REQUIRED ACTION
When duplicating the records beneath this instruction, omit every picture and keep all else exact.

=== Section Start ===

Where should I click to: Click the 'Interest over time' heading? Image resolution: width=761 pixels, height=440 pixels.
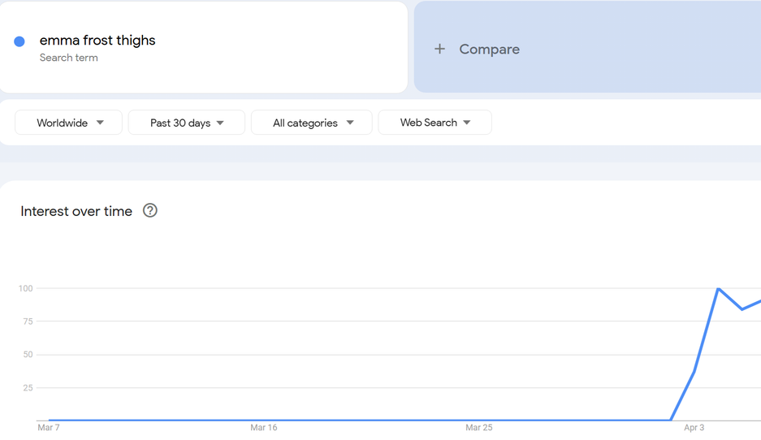pos(76,211)
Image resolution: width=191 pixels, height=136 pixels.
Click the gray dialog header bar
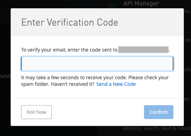(x=97, y=22)
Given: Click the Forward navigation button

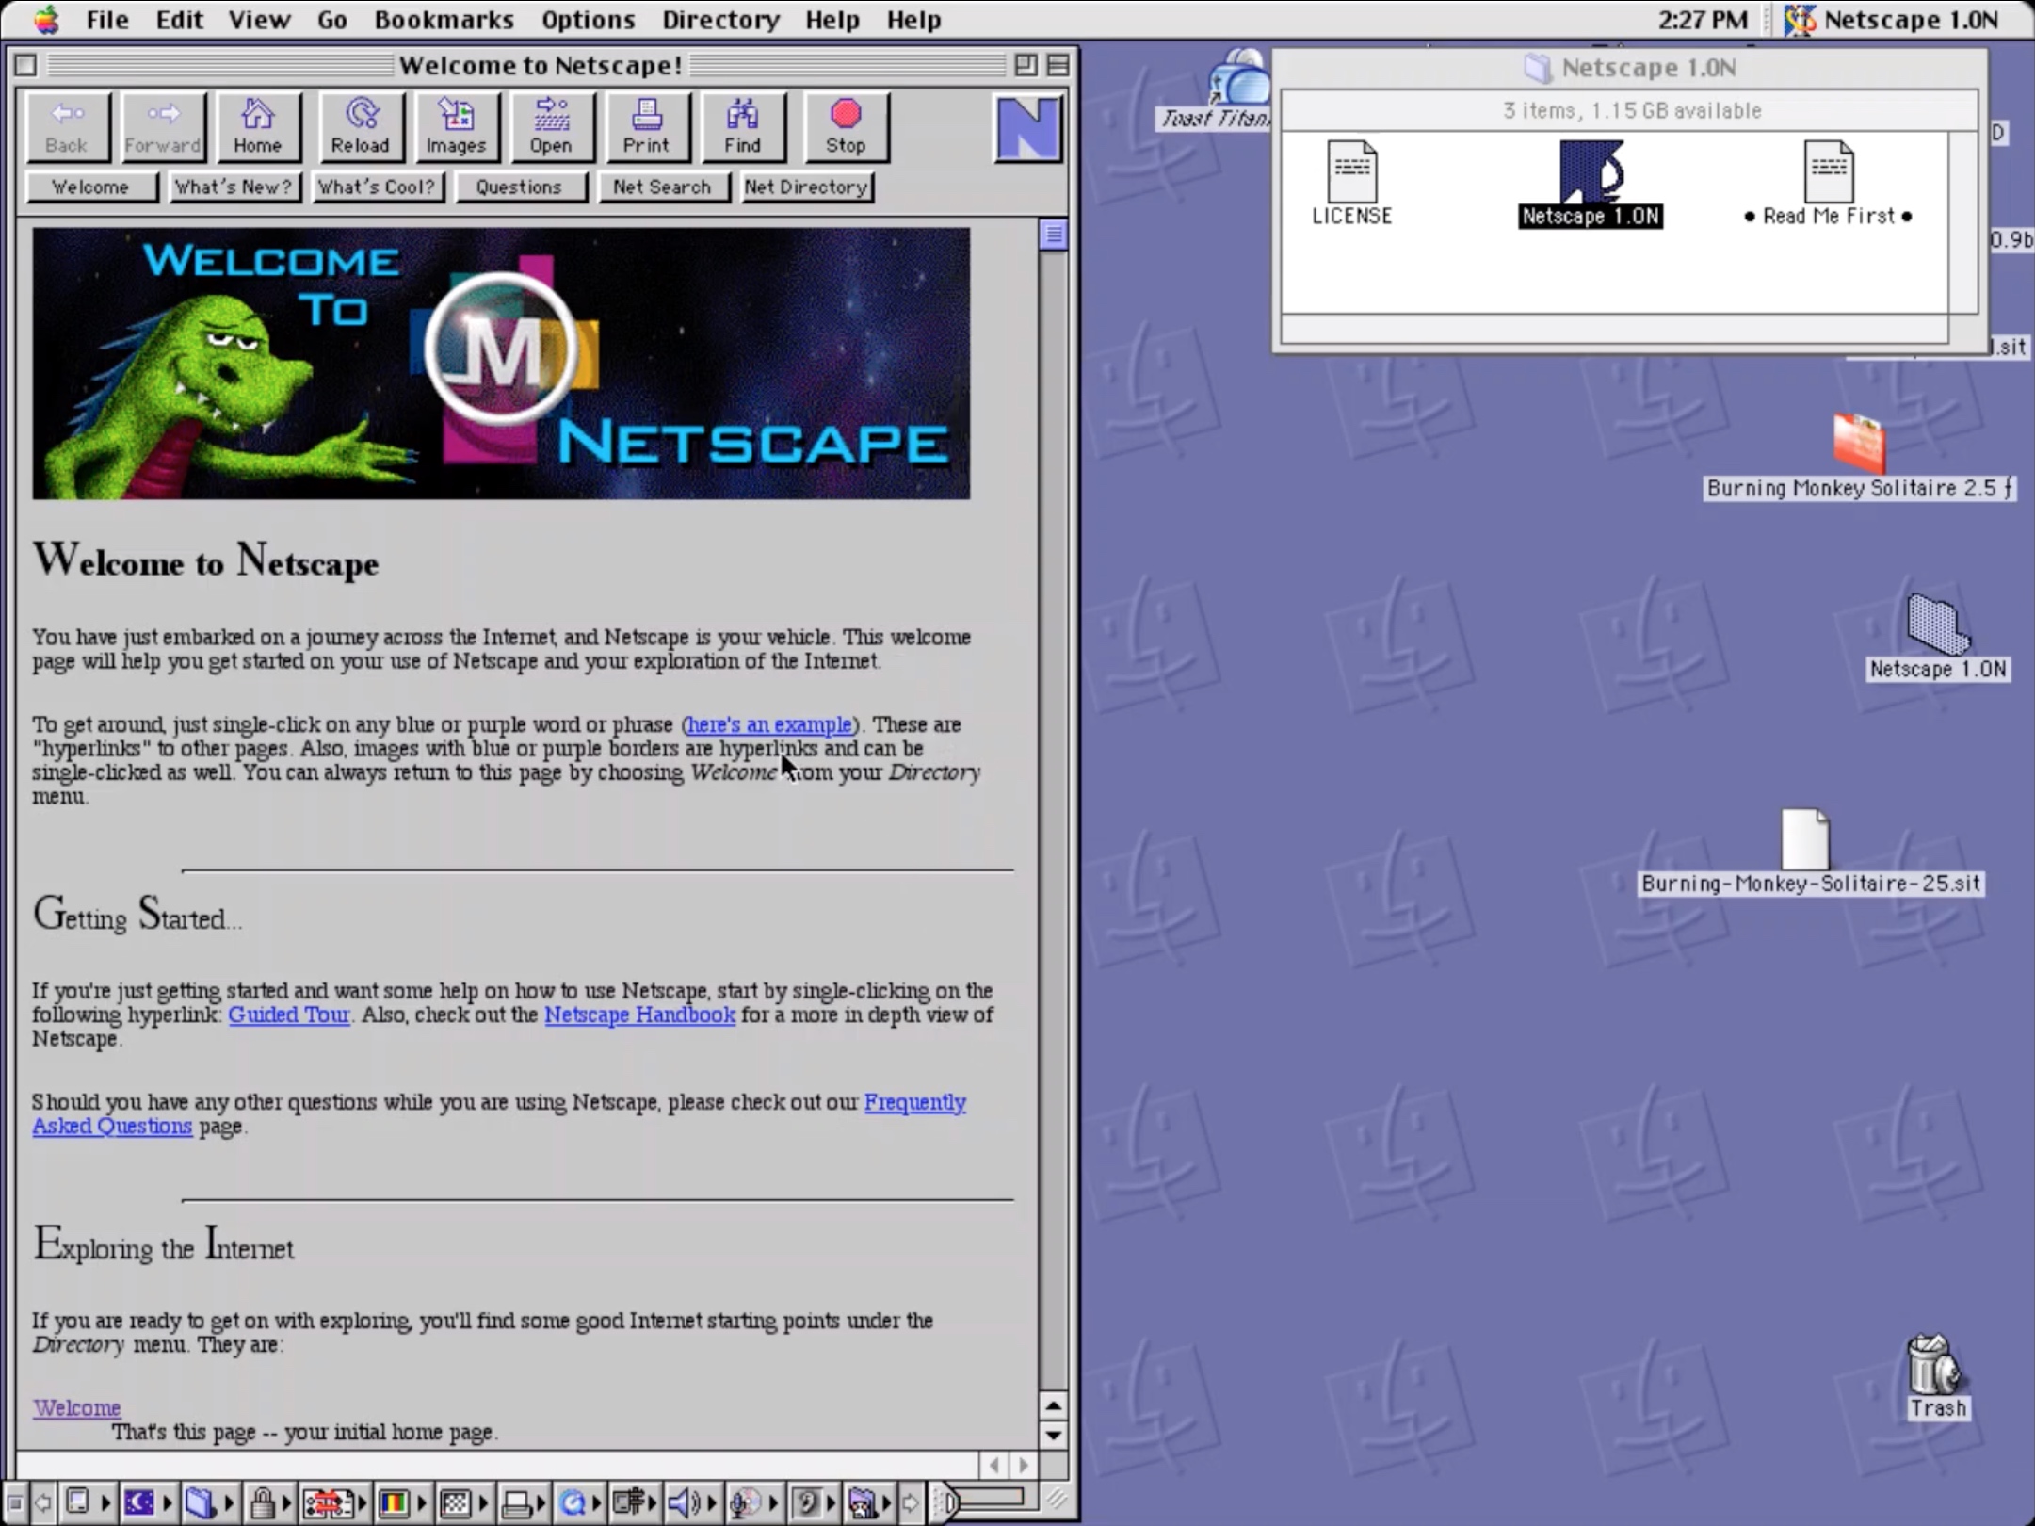Looking at the screenshot, I should pos(160,125).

=== Section End ===

SOLUTION FOR THIS TASK
Where should I click to: Click the 'Interest over time' heading? Image resolution: width=761 pixels, height=440 pixels.
pos(76,211)
Image resolution: width=191 pixels, height=136 pixels.
Click the gray dialog header bar
(x=97, y=22)
Given: Click the Forward navigation button

Looking at the screenshot, I should pos(160,125).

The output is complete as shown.